── Source data ──

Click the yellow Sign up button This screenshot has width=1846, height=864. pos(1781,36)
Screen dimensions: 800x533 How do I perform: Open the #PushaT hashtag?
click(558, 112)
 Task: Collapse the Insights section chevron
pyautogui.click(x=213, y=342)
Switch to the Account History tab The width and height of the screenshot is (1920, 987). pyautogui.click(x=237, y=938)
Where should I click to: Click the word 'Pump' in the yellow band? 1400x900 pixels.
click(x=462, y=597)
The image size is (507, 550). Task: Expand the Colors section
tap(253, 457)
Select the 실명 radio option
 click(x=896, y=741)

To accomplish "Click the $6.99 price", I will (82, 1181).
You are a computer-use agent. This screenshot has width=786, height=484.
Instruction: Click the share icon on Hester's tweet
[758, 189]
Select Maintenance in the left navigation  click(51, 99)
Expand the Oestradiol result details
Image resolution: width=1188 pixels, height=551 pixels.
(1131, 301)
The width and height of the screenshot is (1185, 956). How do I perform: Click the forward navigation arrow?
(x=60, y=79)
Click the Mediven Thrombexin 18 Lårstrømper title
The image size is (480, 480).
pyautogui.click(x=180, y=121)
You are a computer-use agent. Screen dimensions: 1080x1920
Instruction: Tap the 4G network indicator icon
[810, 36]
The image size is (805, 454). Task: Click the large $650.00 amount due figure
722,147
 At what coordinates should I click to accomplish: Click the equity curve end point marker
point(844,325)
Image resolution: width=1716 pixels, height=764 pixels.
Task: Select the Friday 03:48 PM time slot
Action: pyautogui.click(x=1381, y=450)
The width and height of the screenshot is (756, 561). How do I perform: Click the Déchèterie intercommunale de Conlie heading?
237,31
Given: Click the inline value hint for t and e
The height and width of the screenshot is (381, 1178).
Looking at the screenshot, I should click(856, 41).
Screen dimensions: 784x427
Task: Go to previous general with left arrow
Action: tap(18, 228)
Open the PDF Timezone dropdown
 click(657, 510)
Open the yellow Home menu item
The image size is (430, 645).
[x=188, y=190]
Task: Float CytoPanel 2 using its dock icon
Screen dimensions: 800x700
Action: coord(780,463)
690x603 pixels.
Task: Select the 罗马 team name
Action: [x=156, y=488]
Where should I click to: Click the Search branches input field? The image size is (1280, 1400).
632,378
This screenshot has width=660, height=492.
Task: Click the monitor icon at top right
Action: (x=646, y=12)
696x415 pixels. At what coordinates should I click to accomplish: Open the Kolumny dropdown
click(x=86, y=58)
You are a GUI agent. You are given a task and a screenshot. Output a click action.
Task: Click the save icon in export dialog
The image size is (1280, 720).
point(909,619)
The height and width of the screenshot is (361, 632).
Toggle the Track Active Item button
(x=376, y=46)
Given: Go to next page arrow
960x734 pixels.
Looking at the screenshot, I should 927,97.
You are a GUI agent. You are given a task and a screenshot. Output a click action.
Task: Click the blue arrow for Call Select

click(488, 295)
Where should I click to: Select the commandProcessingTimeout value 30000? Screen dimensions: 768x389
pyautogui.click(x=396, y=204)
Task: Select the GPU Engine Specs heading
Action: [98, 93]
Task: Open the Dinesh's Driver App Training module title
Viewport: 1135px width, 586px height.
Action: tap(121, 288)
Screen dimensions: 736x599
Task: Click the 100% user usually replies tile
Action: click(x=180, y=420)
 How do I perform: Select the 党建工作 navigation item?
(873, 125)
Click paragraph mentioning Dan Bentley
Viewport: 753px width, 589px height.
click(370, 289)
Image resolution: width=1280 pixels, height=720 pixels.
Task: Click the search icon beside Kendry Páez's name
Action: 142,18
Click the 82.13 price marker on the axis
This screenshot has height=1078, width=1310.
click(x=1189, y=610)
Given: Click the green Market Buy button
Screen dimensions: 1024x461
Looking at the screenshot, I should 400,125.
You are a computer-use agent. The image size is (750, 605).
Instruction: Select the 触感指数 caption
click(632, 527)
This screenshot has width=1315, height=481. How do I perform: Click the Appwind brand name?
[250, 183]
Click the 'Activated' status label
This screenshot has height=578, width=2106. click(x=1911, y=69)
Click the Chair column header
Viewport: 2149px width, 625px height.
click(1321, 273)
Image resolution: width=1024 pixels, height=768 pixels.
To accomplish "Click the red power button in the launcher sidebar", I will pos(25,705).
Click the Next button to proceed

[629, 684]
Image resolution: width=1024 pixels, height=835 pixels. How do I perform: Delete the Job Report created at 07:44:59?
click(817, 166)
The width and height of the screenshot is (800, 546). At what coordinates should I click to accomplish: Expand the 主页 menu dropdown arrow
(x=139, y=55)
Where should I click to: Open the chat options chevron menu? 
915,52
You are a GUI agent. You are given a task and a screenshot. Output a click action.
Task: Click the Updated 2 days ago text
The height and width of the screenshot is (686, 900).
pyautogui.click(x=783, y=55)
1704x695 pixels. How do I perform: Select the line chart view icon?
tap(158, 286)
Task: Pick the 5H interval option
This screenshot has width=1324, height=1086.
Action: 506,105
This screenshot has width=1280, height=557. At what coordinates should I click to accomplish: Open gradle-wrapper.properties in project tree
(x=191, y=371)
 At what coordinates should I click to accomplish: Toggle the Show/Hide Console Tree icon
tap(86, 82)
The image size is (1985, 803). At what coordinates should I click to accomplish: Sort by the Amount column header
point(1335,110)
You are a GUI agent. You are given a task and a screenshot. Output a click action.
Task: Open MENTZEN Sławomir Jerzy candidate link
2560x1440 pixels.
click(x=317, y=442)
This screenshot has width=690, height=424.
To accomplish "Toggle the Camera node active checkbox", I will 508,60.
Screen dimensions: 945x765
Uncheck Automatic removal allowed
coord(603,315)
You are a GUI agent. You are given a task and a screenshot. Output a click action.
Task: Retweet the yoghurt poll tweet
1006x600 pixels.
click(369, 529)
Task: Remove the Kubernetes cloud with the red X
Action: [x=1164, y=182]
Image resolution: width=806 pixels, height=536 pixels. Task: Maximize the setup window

───

What do the lines above say from the one containing "1704x695 pixels. How" down to the one containing "Screen dimensions: 945x765"? Return them exactly, both end lines included, and only them.

1704x695 pixels. How do I perform: Select the line chart view icon?
tap(158, 286)
Task: Pick the 5H interval option
This screenshot has width=1324, height=1086.
Action: 506,105
This screenshot has width=1280, height=557. At what coordinates should I click to accomplish: Open gradle-wrapper.properties in project tree
(x=191, y=371)
 At what coordinates should I click to accomplish: Toggle the Show/Hide Console Tree icon
tap(86, 82)
The image size is (1985, 803). At what coordinates should I click to accomplish: Sort by the Amount column header
point(1335,110)
You are a GUI agent. You are given a task and a screenshot. Output a click action.
Task: Open MENTZEN Sławomir Jerzy candidate link
2560x1440 pixels.
click(x=317, y=442)
This screenshot has width=690, height=424.
To accomplish "Toggle the Camera node active checkbox", I will 508,60.
Screen dimensions: 945x765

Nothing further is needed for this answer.